Search and recovery crews yesterday resumed the daunting task of digging through the debris of flattened and battered homes, commercial buildings, and municipal offices after hundreds of people were displaced by a deadly tornado that ripped through the Mississippi Delta, one of the poorest regions of the US.
At least 25 people were killed and dozens injured as the massive storm ripped through several towns on its hour-long path on Friday night. Across the state border in Alabama, one man was killed after his trailer home flipped several times.
The twister flattened entire blocks, obliterated houses, ripped a steeple off a church and toppled a municipal water tower. Even with recovery just starting, the US National Weather Service warned of a risk of more severe weather yesterday — including high winds, large hail and possible tornadoes — in Louisiana, Mississippi and Alabama.
Photo: AFP
Based on preliminary data, the storm was rated category 4 on the Enhanced Fujita (EF) scale, the weather service office in Jackson, Mississippi, wrote on Twitter late on Saturday.
An EF-4 tornado has top wind gusts of 265kph to 320kph, it said, adding that it was still gathering information on the tornado.
US President Joe Biden promised federal help to Mississippi, and US Federal Emergency Management Agency Administrator Deanne Criswell was yesterday scheduled to visit the area to evaluate the destruction.
The tornado devastated a swath of Rolling Fork, a town of 2,000 people, reducing homes to piles of rubble, flipping vehicles on their sides and toppling the town’s water tower.
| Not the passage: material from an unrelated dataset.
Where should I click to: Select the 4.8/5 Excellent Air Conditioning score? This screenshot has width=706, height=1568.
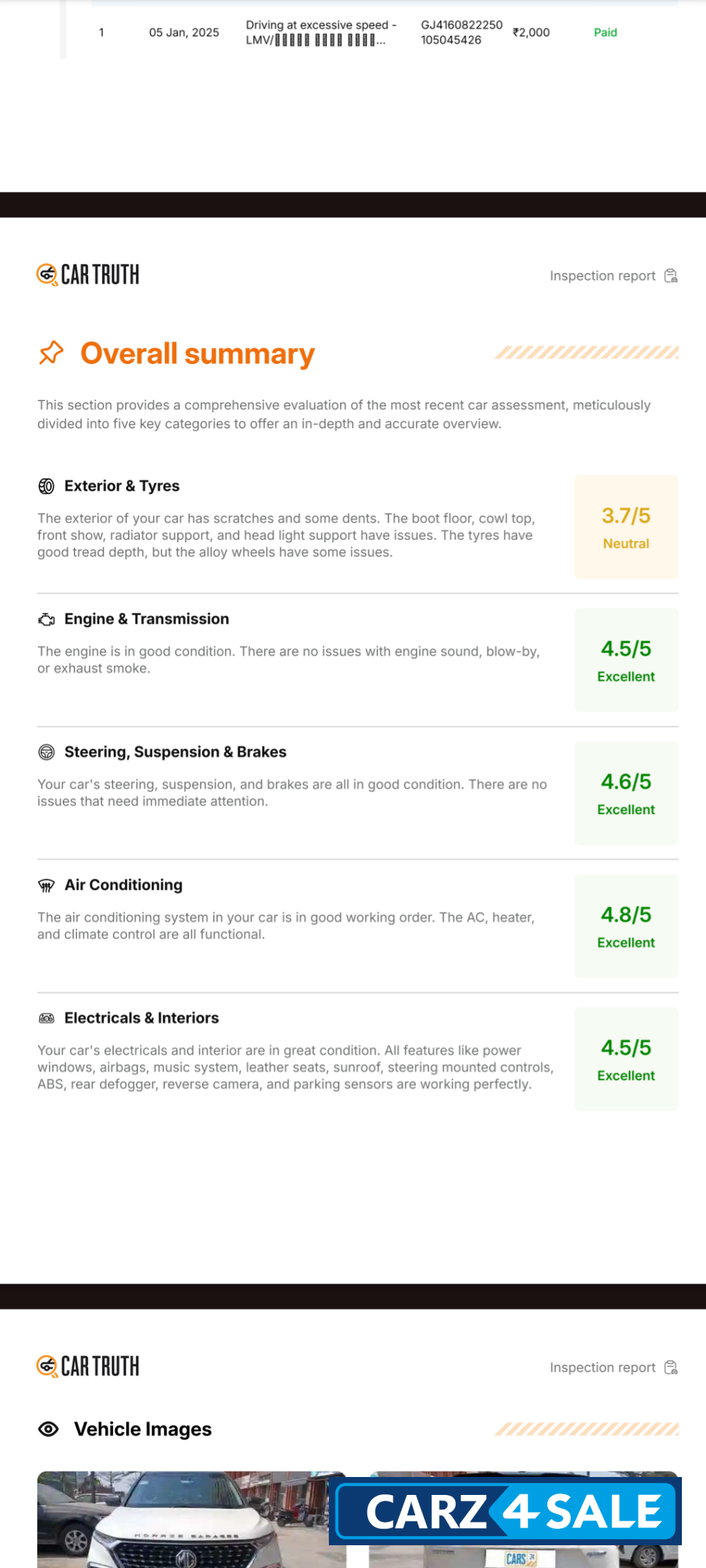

Other parts of the Deep South were digging out from damage caused by other suspected twisters. One man died in Morgan County, Alabama, the local sheriff’s department wrote on Twitter.
“How anybody survived is unknown by me,” said Rodney Porter, who lives 32km south of Rolling Fork.
When the storm hit, he immediately drove there to assist in any way he could.
Porter said he arrived to find “total devastation,” adding that he smelled natural gas and heard people screaming for help in the dark.
“Houses are gone, houses stacked on top of houses with vehicles on top of that,” he said.
Annette Body drove to the hard-hit town of Silver City from nearby Belozi to survey the damage.
She said she was feeling “blessed” because her own home was not destroyed, but other people she knows lost everything.
“Cried last night, cried this morning,” she said, looking around at flattened homes. “They said you need to take cover, but it happened so fast a lot of people didn’t even get a chance to take cover.”